Question

Find the locus of the middle points of the chords for the parabola ${{y}^{2}}=4bx$ , chords which are normal to this parabola.

Answer 1

Hint: To find the locus of middle points of chords for the parabola ${{y}^{2}}=4bx$, write the equation of chord of the parabola joining any two points on the parabola. Write the equation of normal to the parabola in slope form. Compare the two equations and eliminate the variables to find the midpoint of chords.

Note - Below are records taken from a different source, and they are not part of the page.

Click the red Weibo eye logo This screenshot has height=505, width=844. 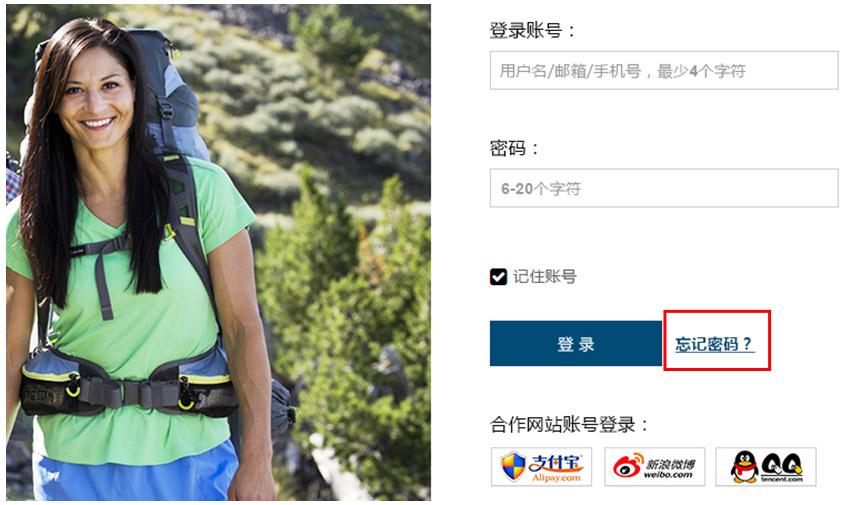point(629,466)
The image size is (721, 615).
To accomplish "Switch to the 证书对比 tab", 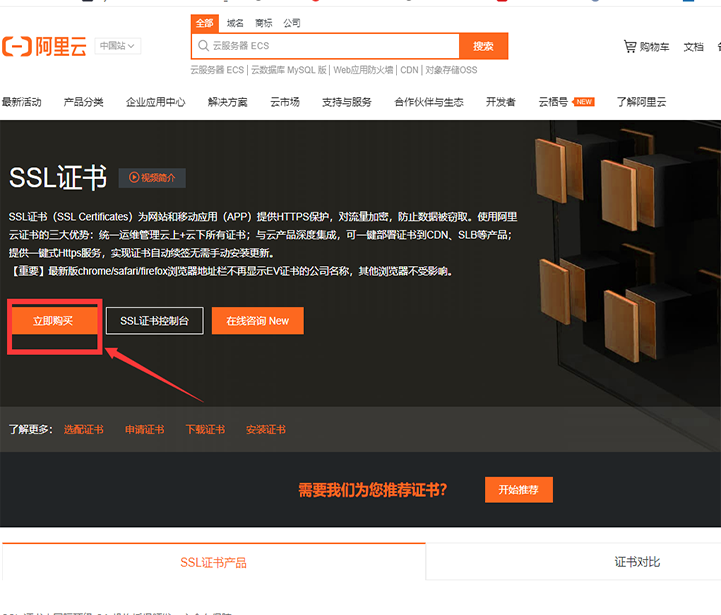I will pyautogui.click(x=636, y=562).
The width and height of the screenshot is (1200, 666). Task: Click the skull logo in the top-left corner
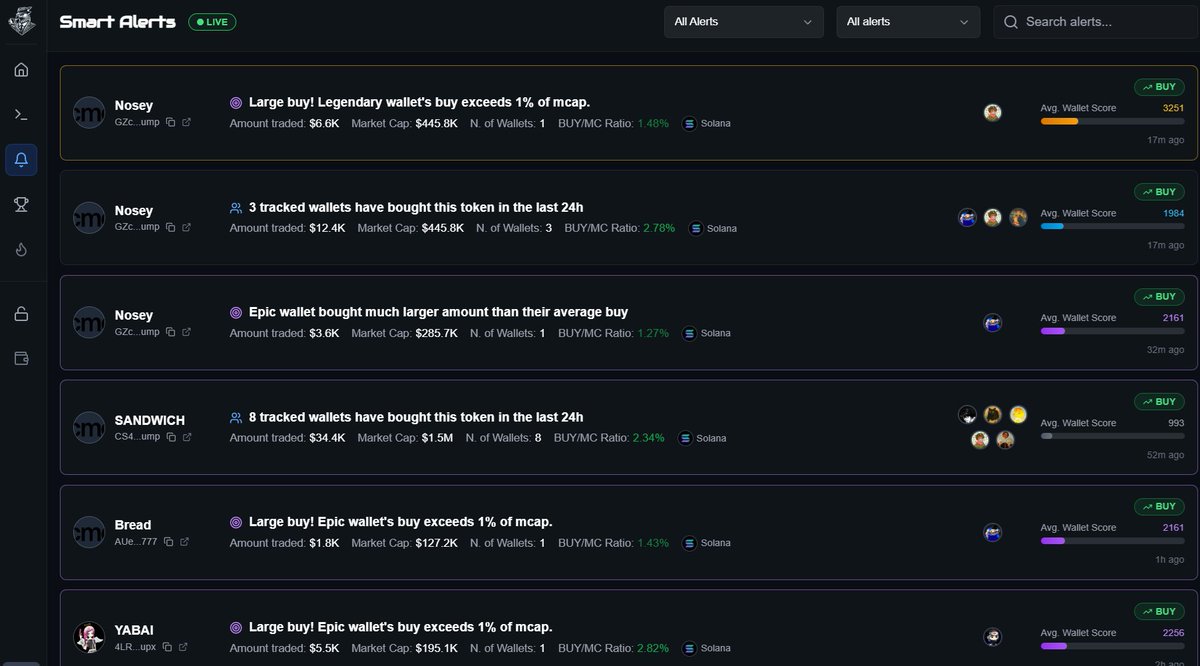point(22,20)
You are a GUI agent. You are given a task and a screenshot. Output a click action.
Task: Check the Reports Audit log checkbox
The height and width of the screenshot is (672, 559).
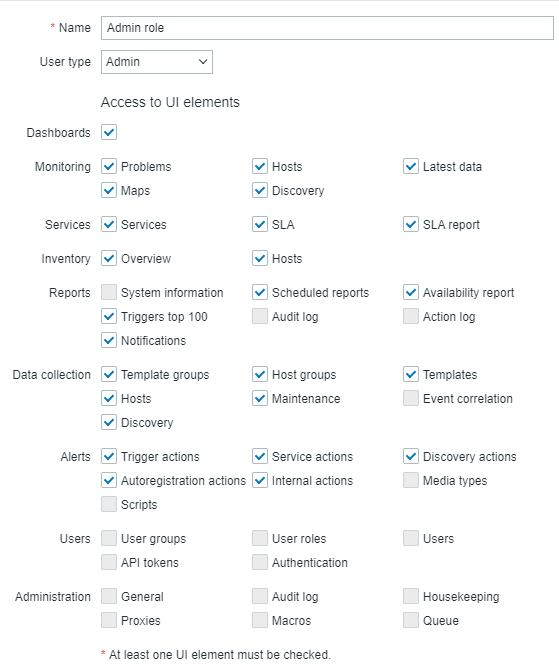(260, 316)
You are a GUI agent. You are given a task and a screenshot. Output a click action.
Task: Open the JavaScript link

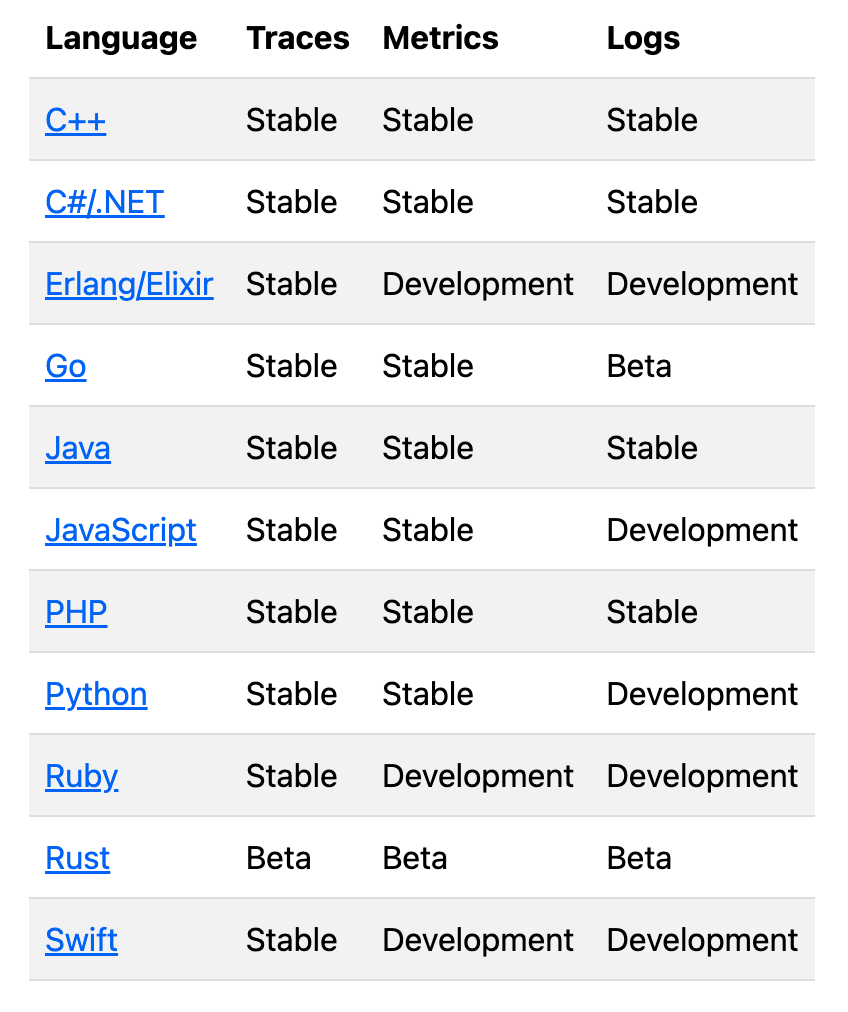click(x=121, y=530)
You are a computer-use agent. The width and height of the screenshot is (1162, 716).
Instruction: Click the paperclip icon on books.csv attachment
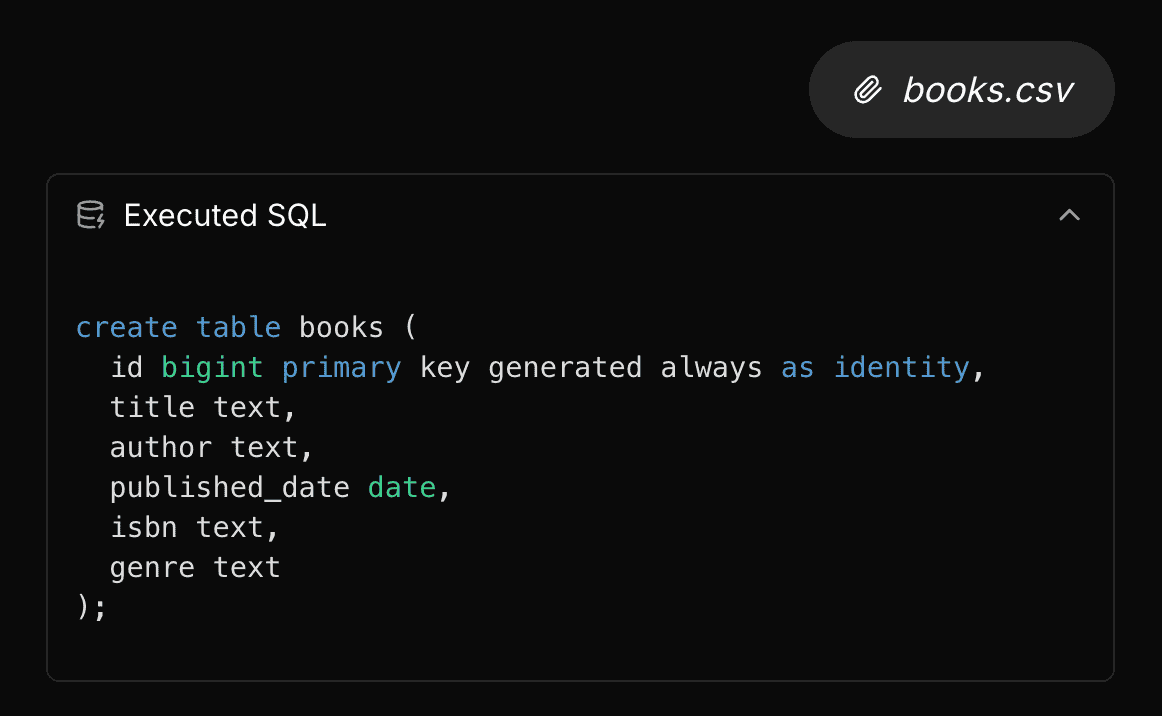(x=866, y=89)
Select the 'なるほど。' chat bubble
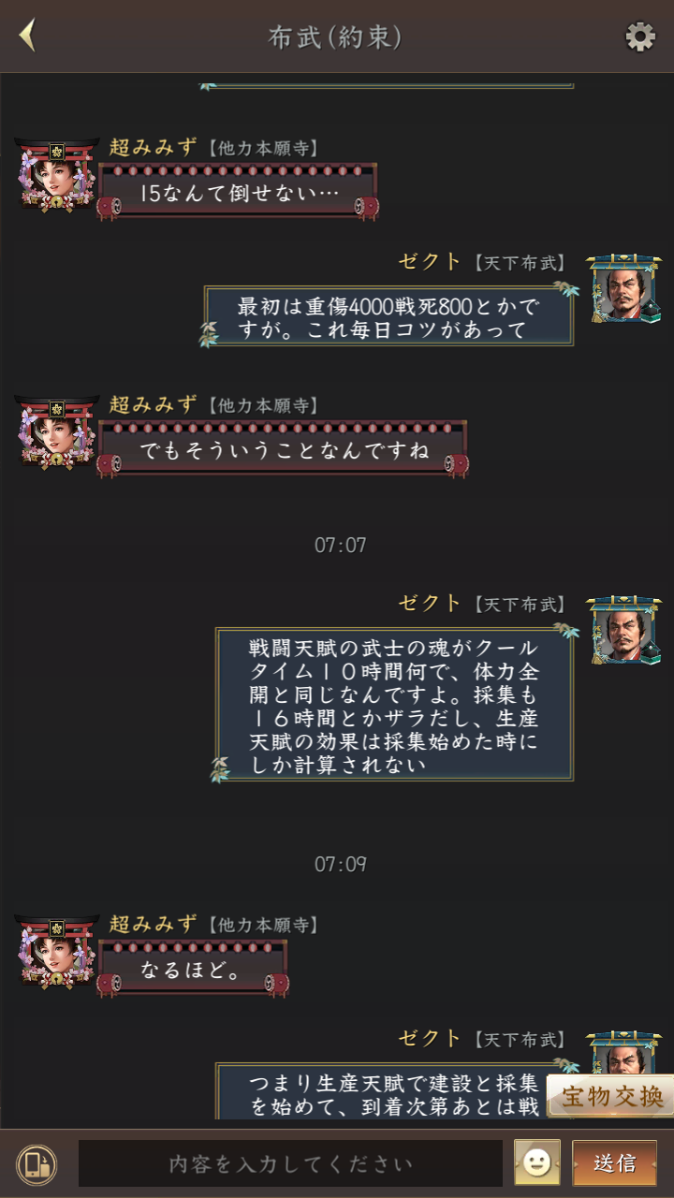 (x=193, y=968)
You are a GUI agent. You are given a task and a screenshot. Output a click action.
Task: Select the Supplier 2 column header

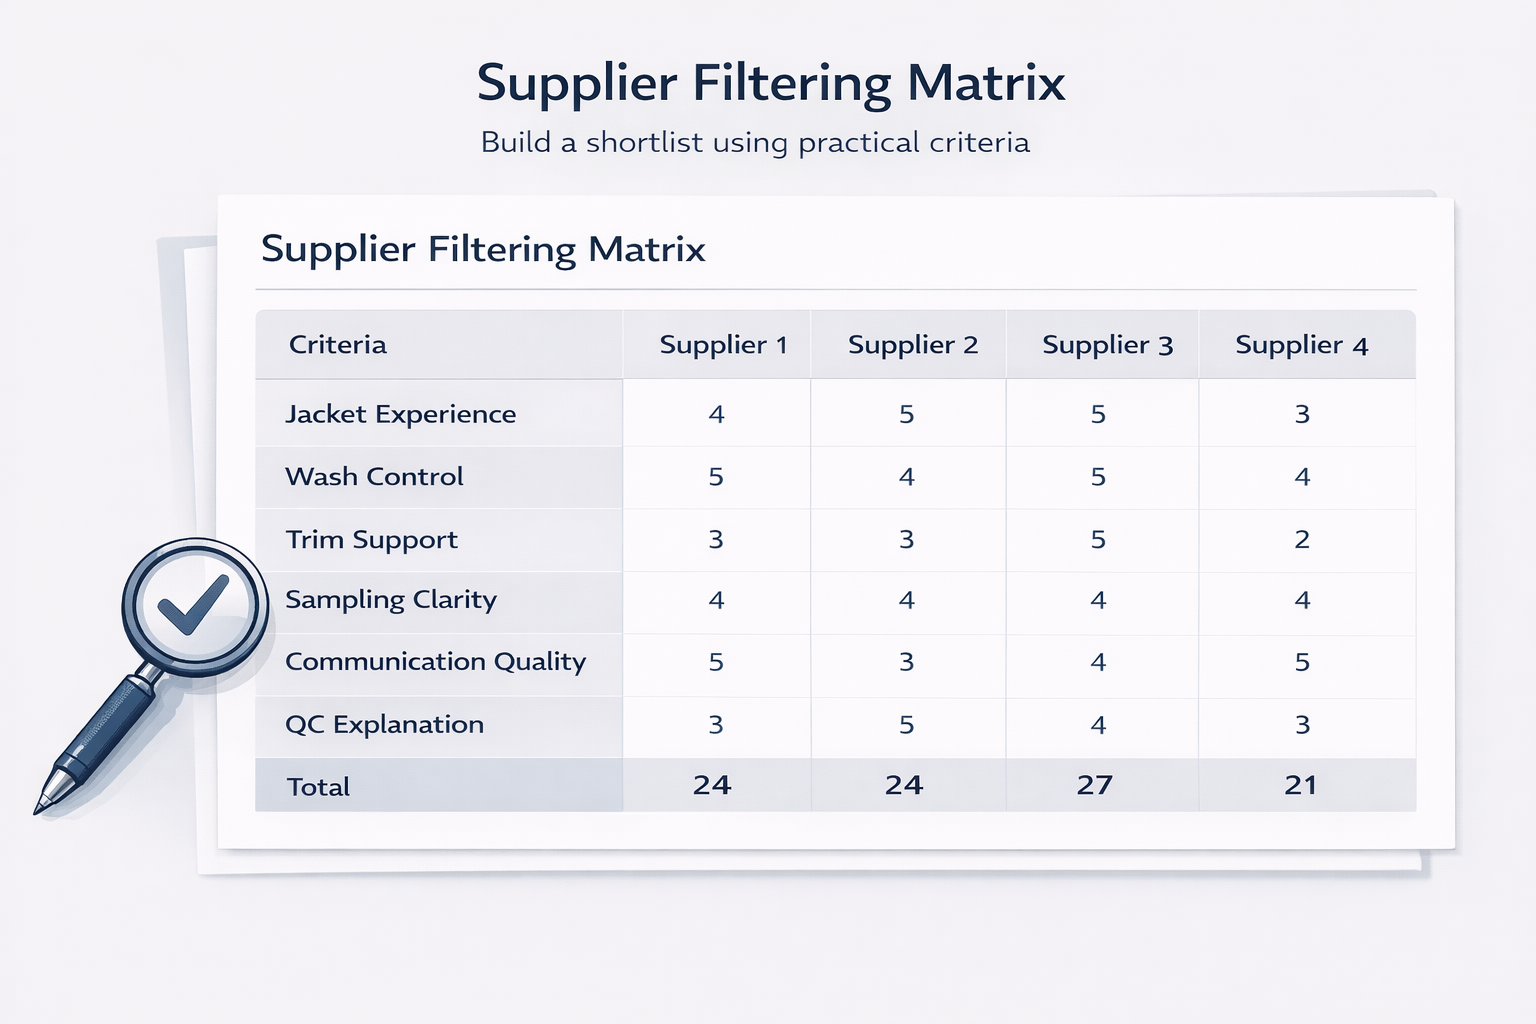[912, 345]
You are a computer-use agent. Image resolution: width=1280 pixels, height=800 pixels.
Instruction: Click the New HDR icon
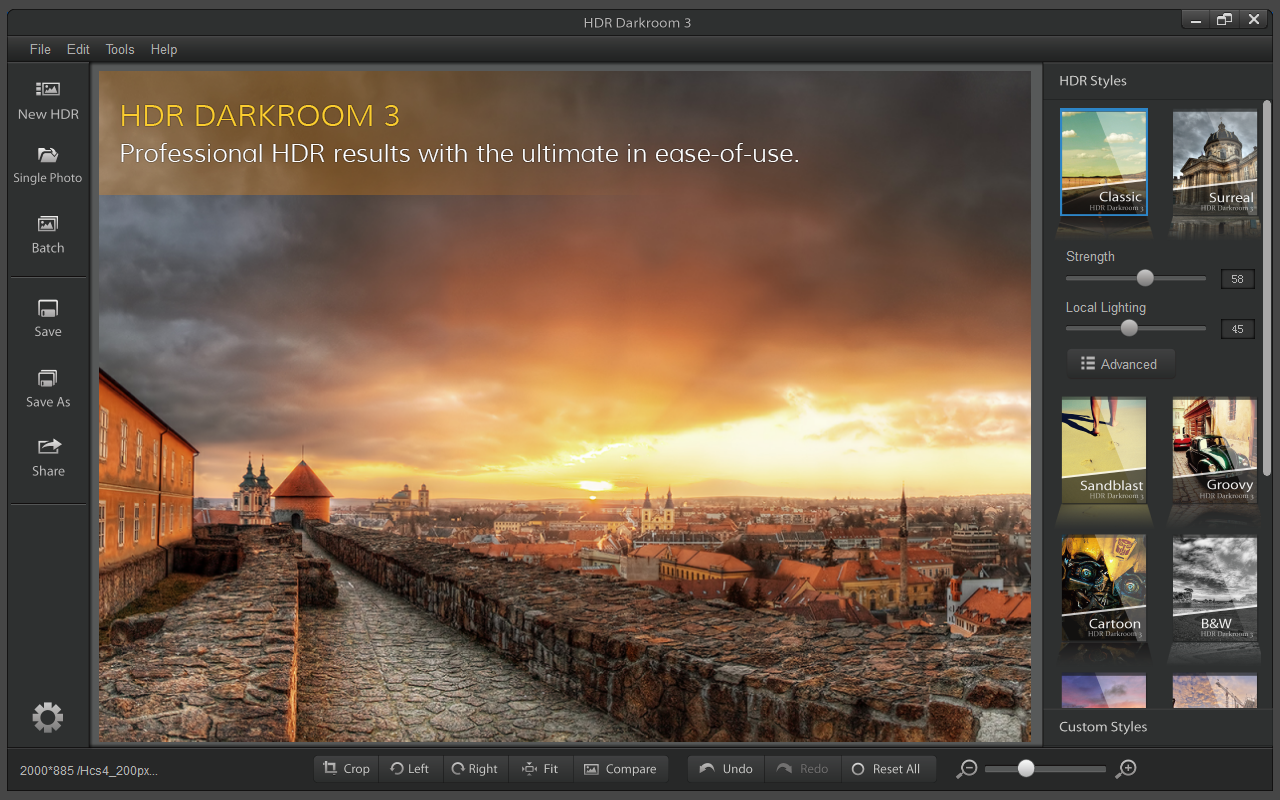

Complete step-by-step answer:
We have a parabola of the form${{y}^{2}}=4bx$. We have to find the locus of middle points of chords to this parabola, which are normal to the parabola.
We know that the equation of chord of the parabola ${{y}^{2}}=4bx$ joining its two points $P({{t}_{1}})=(bt_{1}^{2},2b{{t}_{1}})$ and $Q({{t}_{2}})=(bt_{2}^{2},2b{{t}_{2}})$ is $y({{t}_{1}}+{{t}_{2}})=2x+2b{{t}_{1}}{{t}_{2}}$.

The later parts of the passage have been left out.